2012 – Summer. I quit my job in early July and wasn’t going to start my new job until September. I had seven weeks of holiday. For the first time since I left university I had these many weeks off. I couldn’t stress about my previous job because who gave a shit. I couldn’t worry about my new job because I hadn’t started yet.
My husband was convinced that I’d start to go out of my mind but you know what, you get used to not doing anything but chilling really, really fast. School started, kids went to school, husband went to work – I spent my day writing, reading, searching for recipes on Epicurious, grocery shopping, cooking, working out, picking kids and dropping kids off…it was fabulous.

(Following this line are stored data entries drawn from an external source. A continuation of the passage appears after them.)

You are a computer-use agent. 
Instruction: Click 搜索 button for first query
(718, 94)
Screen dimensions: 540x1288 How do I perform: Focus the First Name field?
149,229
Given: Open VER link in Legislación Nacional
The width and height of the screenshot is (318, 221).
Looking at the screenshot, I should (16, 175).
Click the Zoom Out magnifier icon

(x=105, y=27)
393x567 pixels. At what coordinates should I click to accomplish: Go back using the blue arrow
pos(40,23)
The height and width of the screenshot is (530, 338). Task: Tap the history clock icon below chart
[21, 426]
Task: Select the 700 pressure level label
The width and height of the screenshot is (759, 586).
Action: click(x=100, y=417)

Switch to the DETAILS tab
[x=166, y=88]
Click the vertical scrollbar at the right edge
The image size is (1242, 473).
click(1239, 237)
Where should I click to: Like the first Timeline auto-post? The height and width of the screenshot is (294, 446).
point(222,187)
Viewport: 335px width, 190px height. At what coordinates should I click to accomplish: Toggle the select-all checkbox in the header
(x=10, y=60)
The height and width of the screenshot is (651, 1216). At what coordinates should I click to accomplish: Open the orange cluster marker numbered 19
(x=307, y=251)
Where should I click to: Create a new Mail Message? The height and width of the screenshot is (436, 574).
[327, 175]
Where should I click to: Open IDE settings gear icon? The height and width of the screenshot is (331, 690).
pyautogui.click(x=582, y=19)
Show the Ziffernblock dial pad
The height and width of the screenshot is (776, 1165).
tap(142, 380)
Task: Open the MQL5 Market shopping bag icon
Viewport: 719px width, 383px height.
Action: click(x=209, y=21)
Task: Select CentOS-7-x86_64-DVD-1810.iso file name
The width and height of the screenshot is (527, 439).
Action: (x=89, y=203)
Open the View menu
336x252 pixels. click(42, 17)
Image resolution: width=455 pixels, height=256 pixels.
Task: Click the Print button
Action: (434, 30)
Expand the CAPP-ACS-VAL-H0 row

And I learnt something really important. For some odd reason, even though I had left my job that I worked so hard at the company didn’t fall apart. Somehow the company managed to do just fine without me. It was an important lesson.
Now when I go on holiday – and even if it’s for a short few days or three weeks, I turn my work email on my phone and iPad off. If it’s urgent and the skies fall, someone will call me. But in reality I don’t have that kind of a job. I ain’t important enough. It’s all going to be just okay.
I have gotten so much into it that today morning when I woke up and saw a work-related SMS I was more than a little annoyed that it was nothing serious and someone had taken my out of office message about sending me a text message for urgent stuff only not seriously enough. It has to be urgent, people because otherwise I need to work on my holiday and I don’t do that anymore.
In my previous life as a workaholic I would’ve logged on immediately – checked email – called people and solved whatever problem there was and felt good about being needed even while I was on holiday. Now, I’m just fine not to be needed all that intensely. A job at the end of the day and no matter how much you “make it” is still just a job and only a part of the whole enchilada.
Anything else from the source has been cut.